Last September/October, I signed into a 2 year lease agreement with a family to rent my SFR in the Charlotte area. School had already started and there weren't many rental prospects, so foolishly I was happy to move forward with anyone. I ended up signing the lease with the wife, who was also the sole worker in the family. HUGE mistake. The family was moving from Florida for new employment, and just about every month since they moved in, rent has been late. I have sent several eviction warning notices, and then the tenant ends up paying.
Last month, when emailing the wife about the late rent, I included the husband in the email & the wife informed me that the husband no longer lived at the home & had moved back to Florida. August 10th, 2016 (less than a year into the 2 year lease) I get an email from the wife saying that she is being transferred back to Florida in 30 days. I responded reminding her that she is only partially through a 2 year lease and that I'd be willing to work with her to break the lease IF she paid August rent (which was late again) and allowed me to schedule viewings for new prospective tenants while she still lived there. She didn't respond to my reply and I've been trying to communicate with her via email, calls, texts with very little success since.
I live in CA and manage the property long distance along with 4 other SFR's in the same area. She is my lone problem tenant.
My goal is to get August rent, get her out of the home ASAP with little to no vacancy time, ensure that she doesn't wreck the home, all while not breaking the bank.
How can I go about getting my August rent? What are some options I have in attaining my above goals?

* Information provided:
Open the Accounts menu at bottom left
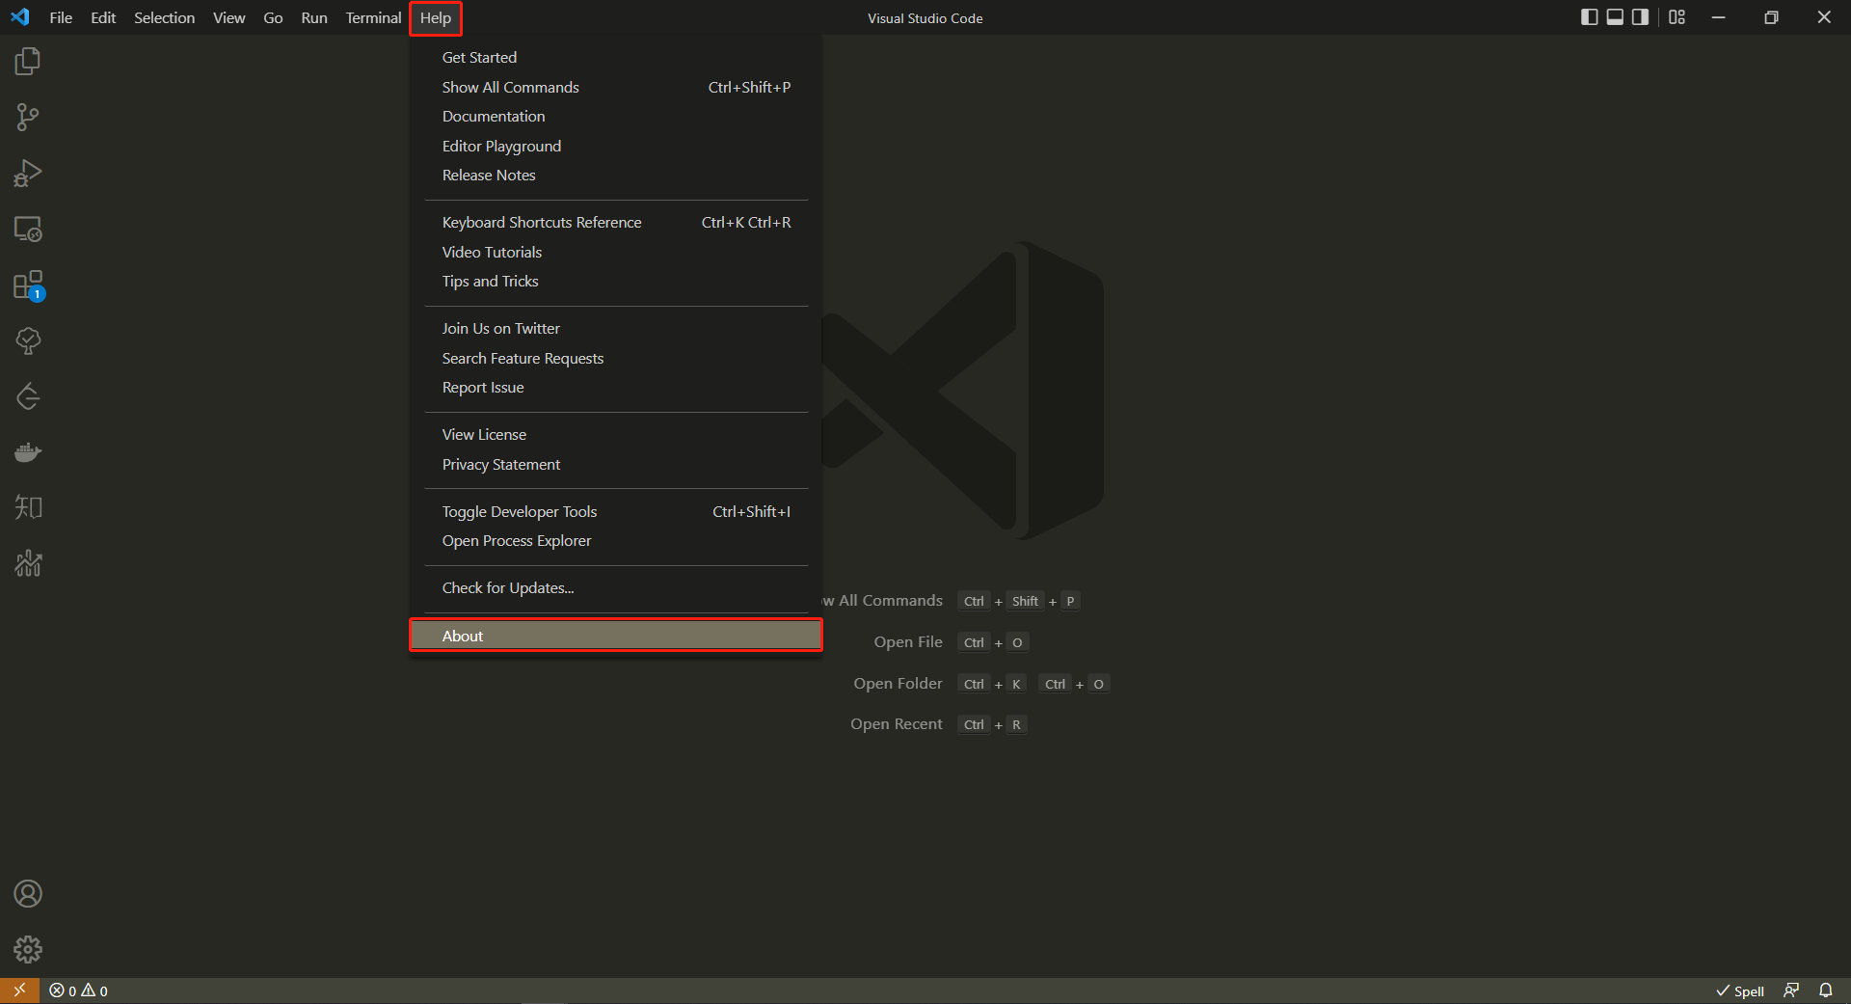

* Exercise instructions: Reproduce the landlord's post above about the tenant who keeps paying rent late, word for word and in full.

* Problem solution:
Last September/October, I signed into a 2 year lease agreement with a family to rent my SFR in the Charlotte area. School had already started and there weren't many rental prospects, so foolishly I was happy to move forward with anyone. I ended up signing the lease with the wife, who was also the sole worker in the family. HUGE mistake. The family was moving from Florida for new employment, and just about every month since they moved in, rent has been late. I have sent several eviction warning notices, and then the tenant ends up paying.
Last month, when emailing the wife about the late rent, I included the husband in the email & the wife informed me that the husband no longer lived at the home & had moved back to Florida. August 10th, 2016 (less than a year into the 2 year lease) I get an email from the wife saying that she is being transferred back to Florida in 30 days. I responded reminding her that she is only partially through a 2 year lease and that I'd be willing to work with her to break the lease IF she paid August rent (which was late again) and allowed me to schedule viewings for new prospective tenants while she still lived there. She didn't respond to my reply and I've been trying to communicate with her via email, calls, texts with very little success since.
I live in CA and manage the property long distance along with 4 other SFR's in the same area. She is my lone problem tenant.
My goal is to get August rent, get her out of the home ASAP with little to no vacancy time, ensure that she doesn't wreck the home, all while not breaking the bank.
How can I go about getting my August rent? What are some options I have in attaining my above goals?